* Start EXTRACTED ENTRIES *

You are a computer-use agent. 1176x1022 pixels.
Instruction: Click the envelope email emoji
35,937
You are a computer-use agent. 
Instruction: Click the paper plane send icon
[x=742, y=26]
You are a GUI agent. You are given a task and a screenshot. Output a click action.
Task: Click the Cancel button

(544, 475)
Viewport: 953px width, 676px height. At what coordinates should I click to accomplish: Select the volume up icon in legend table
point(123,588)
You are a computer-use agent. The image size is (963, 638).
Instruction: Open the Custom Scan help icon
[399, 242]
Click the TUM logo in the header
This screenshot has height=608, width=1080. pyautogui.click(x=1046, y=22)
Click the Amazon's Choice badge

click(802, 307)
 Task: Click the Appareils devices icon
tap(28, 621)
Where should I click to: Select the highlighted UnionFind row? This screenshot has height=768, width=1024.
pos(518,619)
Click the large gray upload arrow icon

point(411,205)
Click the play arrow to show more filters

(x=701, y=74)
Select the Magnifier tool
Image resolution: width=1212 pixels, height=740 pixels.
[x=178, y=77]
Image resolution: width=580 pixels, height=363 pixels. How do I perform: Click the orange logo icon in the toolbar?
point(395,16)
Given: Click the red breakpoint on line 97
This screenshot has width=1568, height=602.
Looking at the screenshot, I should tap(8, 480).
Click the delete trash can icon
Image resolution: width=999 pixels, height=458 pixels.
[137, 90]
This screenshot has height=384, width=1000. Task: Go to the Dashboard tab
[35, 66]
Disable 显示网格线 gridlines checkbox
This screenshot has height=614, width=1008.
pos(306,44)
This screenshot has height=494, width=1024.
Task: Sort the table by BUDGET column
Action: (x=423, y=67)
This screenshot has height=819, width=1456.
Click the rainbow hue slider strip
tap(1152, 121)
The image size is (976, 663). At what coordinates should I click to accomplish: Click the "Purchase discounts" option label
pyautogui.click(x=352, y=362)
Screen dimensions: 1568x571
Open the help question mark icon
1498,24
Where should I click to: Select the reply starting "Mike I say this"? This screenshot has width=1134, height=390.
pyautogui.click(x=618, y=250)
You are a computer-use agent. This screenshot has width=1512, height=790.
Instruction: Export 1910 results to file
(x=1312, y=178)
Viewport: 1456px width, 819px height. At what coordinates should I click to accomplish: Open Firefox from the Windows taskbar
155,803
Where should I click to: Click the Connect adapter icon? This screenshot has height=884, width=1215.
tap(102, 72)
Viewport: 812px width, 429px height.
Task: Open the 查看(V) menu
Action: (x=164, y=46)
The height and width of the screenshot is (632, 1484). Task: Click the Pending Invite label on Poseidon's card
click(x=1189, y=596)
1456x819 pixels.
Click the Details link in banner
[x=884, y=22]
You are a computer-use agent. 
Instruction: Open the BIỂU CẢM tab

* End EXTRACTED ENTRIES *

## THE TASK
Reproduce all of the data above line for line, character for character, with nothing altered, added, or left out.

## SOLUTION TO THE EXERCISE
You are a computer-use agent. 1176x1022 pixels.
Instruction: Click the envelope email emoji
35,937
You are a computer-use agent. 
Instruction: Click the paper plane send icon
[x=742, y=26]
You are a GUI agent. You are given a task and a screenshot. Output a click action.
Task: Click the Cancel button

(544, 475)
Viewport: 953px width, 676px height. At what coordinates should I click to accomplish: Select the volume up icon in legend table
point(123,588)
You are a computer-use agent. The image size is (963, 638).
Instruction: Open the Custom Scan help icon
[399, 242]
Click the TUM logo in the header
This screenshot has height=608, width=1080. pyautogui.click(x=1046, y=22)
Click the Amazon's Choice badge

click(802, 307)
 Task: Click the Appareils devices icon
tap(28, 621)
Where should I click to: Select the highlighted UnionFind row? This screenshot has height=768, width=1024.
pos(518,619)
Click the large gray upload arrow icon

point(411,205)
Click the play arrow to show more filters

(x=701, y=74)
Select the Magnifier tool
Image resolution: width=1212 pixels, height=740 pixels.
[x=178, y=77]
Image resolution: width=580 pixels, height=363 pixels. How do I perform: Click the orange logo icon in the toolbar?
point(395,16)
Given: Click the red breakpoint on line 97
This screenshot has width=1568, height=602.
Looking at the screenshot, I should tap(8, 480).
Click the delete trash can icon
Image resolution: width=999 pixels, height=458 pixels.
[137, 90]
This screenshot has height=384, width=1000. Task: Go to the Dashboard tab
[35, 66]
Disable 显示网格线 gridlines checkbox
This screenshot has height=614, width=1008.
pos(306,44)
This screenshot has height=494, width=1024.
Task: Sort the table by BUDGET column
Action: (x=423, y=67)
This screenshot has height=819, width=1456.
Click the rainbow hue slider strip
tap(1152, 121)
The image size is (976, 663). At what coordinates should I click to accomplish: Click the "Purchase discounts" option label
pyautogui.click(x=352, y=362)
Screen dimensions: 1568x571
Open the help question mark icon
1498,24
Where should I click to: Select the reply starting "Mike I say this"? This screenshot has width=1134, height=390.
pyautogui.click(x=618, y=250)
You are a computer-use agent. This screenshot has width=1512, height=790.
Instruction: Export 1910 results to file
(x=1312, y=178)
Viewport: 1456px width, 819px height. At what coordinates should I click to accomplish: Open Firefox from the Windows taskbar
155,803
Where should I click to: Click the Connect adapter icon? This screenshot has height=884, width=1215.
tap(102, 72)
Viewport: 812px width, 429px height.
Task: Open the 查看(V) menu
Action: (x=164, y=46)
The height and width of the screenshot is (632, 1484). Task: Click the Pending Invite label on Poseidon's card
click(x=1189, y=596)
1456x819 pixels.
Click the Details link in banner
[x=884, y=22]
You are a computer-use agent. 
Instruction: Open the BIỂU CẢM tab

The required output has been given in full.